Object Shape Feature Extraction from Motion Parallax using Convolutional Neural Network [Not invited]
ChengJun Shao; Makoto Murakami
13th World Congress on Computational Mechanics 2018/07 Oral presentation
We propose a neural network which can recognize objects from a sequence of RGB images captured with a single camera through two different convolutional neural networks. The learning process is divided into two steps: learning of CNN for spatial feature extraction and learning of CNN for spatiotemporal feature extraction. The spatial feature extraction CNN extracts spatial feature vectors with position invariance. And they are input to the following spatiotemporal feature extraction CNN, which convolutes them temporally to achieve depth information based on motion parallax. In the spatial feature extraction CNN, each frame of image sequence is convoluted with some spatial filters, the convoluted values are passed through an activation function, and some spatial features are extracted in the convolutional layer. The features are input to the local contrast normalization layer, and the following pooling layer for downsampling. With these three layers as a set, three sets of layers are concatenated to extract low, medium, and high level spatial features. Then, the high level features are converted to a one-dimensional vector, and weighted sums of elements of it are passed through an activation function in the fully connected layer. We may use dropout to reduce the degree of freedom of the network, and to prevent overfitting.

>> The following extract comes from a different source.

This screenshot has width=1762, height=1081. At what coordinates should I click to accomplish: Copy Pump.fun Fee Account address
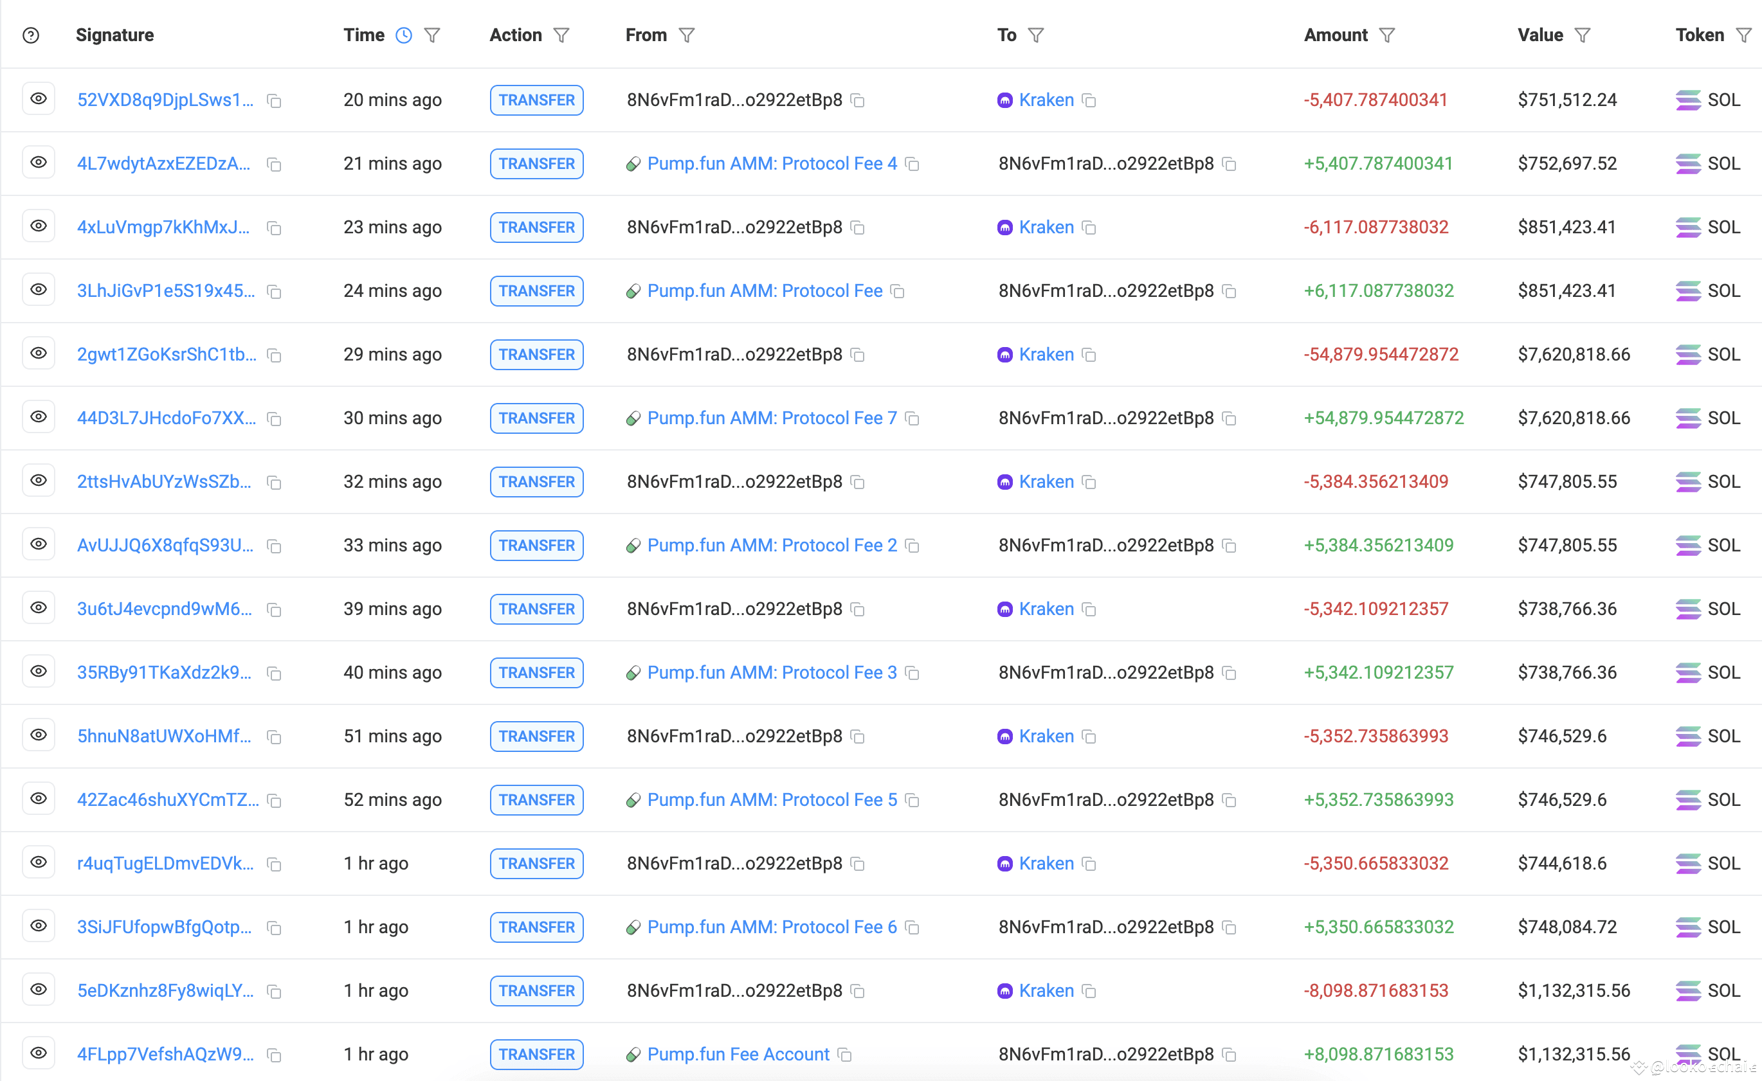[845, 1055]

In the spatiotemporal feature extraction CNN, a sequence of the low and medium spatial features extracted in the spatial feature extraction CNN with a frame length T is input to the convolutional layer. The sequence of the same spatial features is convoluted with some temporal filters, the convoluted values are passed through an activation function, and some temporal features including depth information from motion parallax can be extracted. The features are input to the local contrast normalization layer, the pooling layer, and the fully connected layer. And the high level spatial features extracted in the spatial feature extraction CNN are also input to the fully connected layer. And these different kinds of features are integrated in the output layer. To evaluate our proposed method we conducted an experiment using some objects with simple shapes, and extracted the shape information from motion parallax.